Figure 4. MiR-143 inhibits angiogenesis and tumorigenesis in vivo. (A) Angiogenesis assay by chorioallantoic membrane (CAM) model as described in Methods. Top: Representative CAM plugs. Bar = 2 mm. Bottom: The branches of blood vessels, which were counted as the index of angiogenesis was obtained from the CAMs of 8–10 embryos per treatment 96 h after implantation. The data represented as mean ± SE of blood vessel numbers were normalized to those of the control. (B) Tumor growth assay in nude mice (n = 6). Representative pictures of xenograft tumors are shown. Bar = 2 mm. (C) Tumor growth curve upon implantation. (D) The average weights of xenograft tumors. Data were means ± SE (E) Protein levels of IGF-IR in xenograft tumors. (F) qRT-PCR analysis of VEGF mRNA levels in xenograft tumors. Data were presented as means ± SE *p < 0.05 indicates significant difference comparing miR-143 treatment and miR-NC (control).

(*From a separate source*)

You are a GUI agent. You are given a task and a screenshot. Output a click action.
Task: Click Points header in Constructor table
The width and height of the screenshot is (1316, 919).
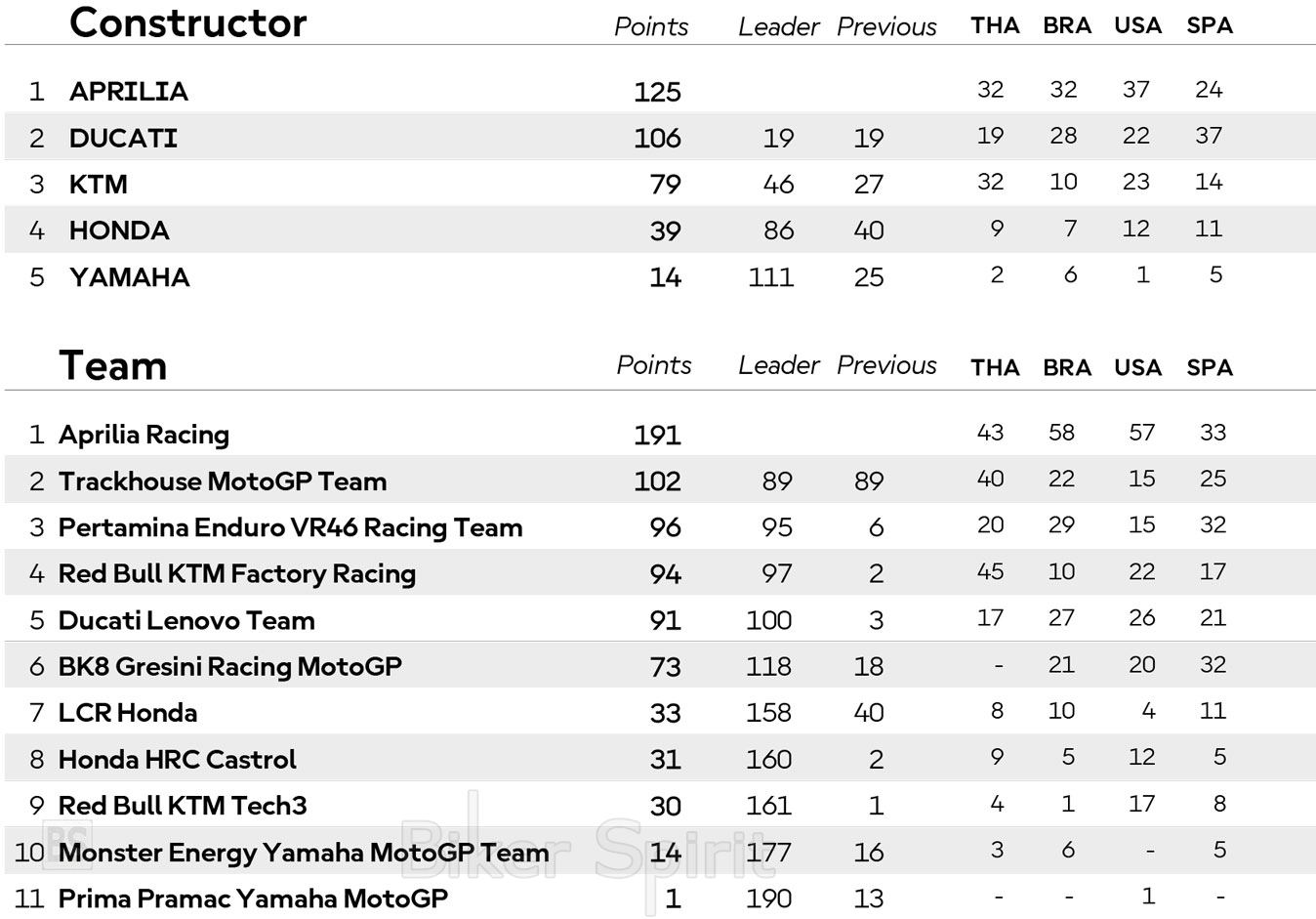(x=651, y=27)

Figure 5. MiR-143 increases chemosensitivity of CRC cells to oxaliplatin treatment through IGF-IR. (A and B) Cell viability was evaluated in cells stably expressing scrambled miRNA control (miR-NC), miR-143 or miR-143 + IGF-IR, respectively, with (A) or without (B) the oxaliplatin treatments at different doses. Data were means ± SE. (C and D) Cells stably expressing miR-NC, miR-143 or miR-143 + IGF-IR were treated with 4 µM of oxaliplatin at indicated time points and subjected to apoptosis analysis by flow cytometry (C) and western blotting (D). Data were means ± SE **p < 0.001 indicated significance between group of miR-143 and control group miR-NC, while ^#p < 0.05 represented significance between group of miR-143 and group of miR-143 + IGF-IR.